Via Medscape: Most patients with migraine are women. This female predominance is reflected in the clinic and in clinical trials, where ~85% are women. A pharmacologist and a neurologist from the United States argue that the efficacy of calcitonin gene-related peptide (CGRP)-based migraine therapies has been proven in women but not in men, and that men should be informed of this.

In their article, which was published in JAMA Neurology, Frank Porreca, PhD, associate head of pharmacology at the University of Arizona in Tucson, and David W. Dodick, MD, professor emeritus of neurology at the Mayo Clinic Arizona in Phoenix, refer to medication that targets CGRP or its receptors.

Porreca and Dodick base their argument that CGRP-based therapies, especially the new active-substance class of gepants, are less effective in men than in women on preclinical data:

  • In mice, the injection of CGRP directly into the dura mater led to migraine-like headaches. Much lower doses were required for this in female animals than in males.
  • CGRP antibodies alleviate migraine-like pain in female mice considerably better than they do in male mice.

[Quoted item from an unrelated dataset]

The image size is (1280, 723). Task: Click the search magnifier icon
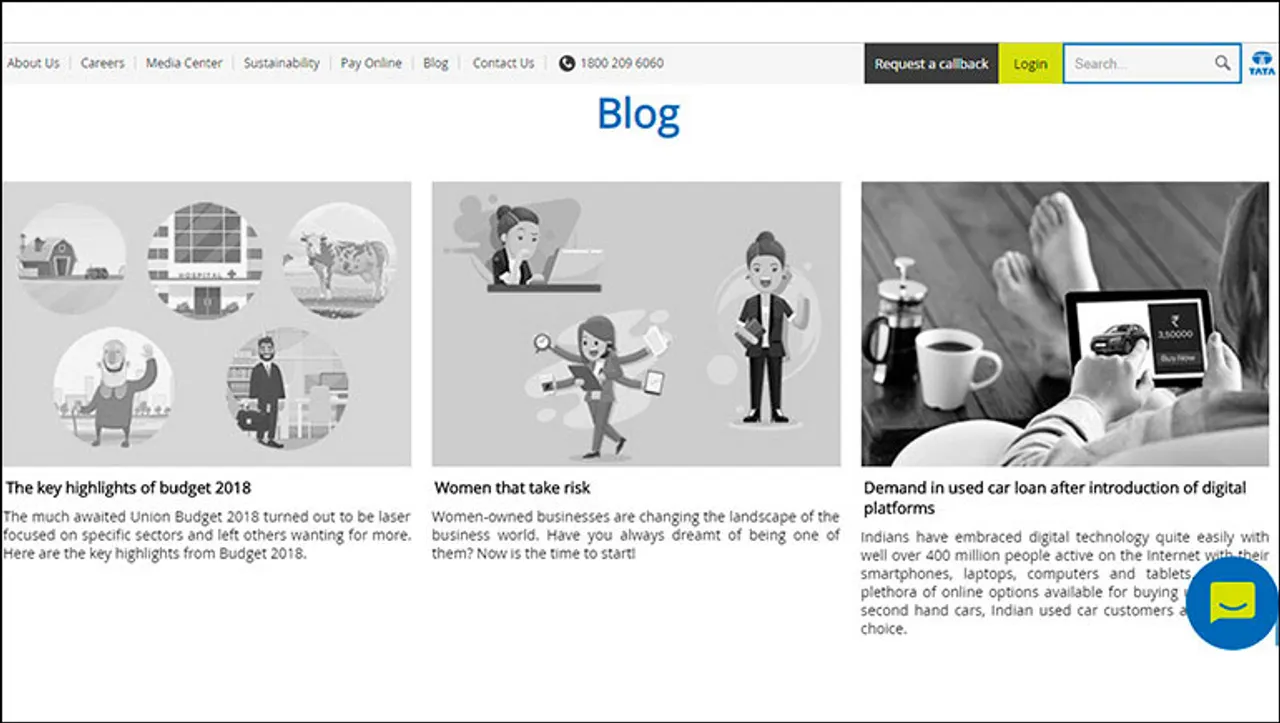point(1222,63)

They also drew on observations from human studies:

  • One study with seven women and one man showed that in women, the CGRP level was elevated during a migraine attack and could be normalised again with sumatriptan. In the man, the levels were not elevated, nor could they be reduced through the application of the triptan.
  • Provocation studies, in which migraine headaches were triggered through an infusion of CGRP to prove its role in the formation of migraines, were conducted almost exclusively in women.
  • Pooled data on ubrogepant and rimegepant showed no therapeutic benefit in men. While ubrogepant demonstrated a therapeutic benefit, compared with placebo, in 8.3% (freedom from pain) and 12.4% (burdensome symptom after 2 hours) of women, a benefit was only observed in 0.2% or 0.7% of men, compared with placebo. Similar results were seen in studies of rimegepant.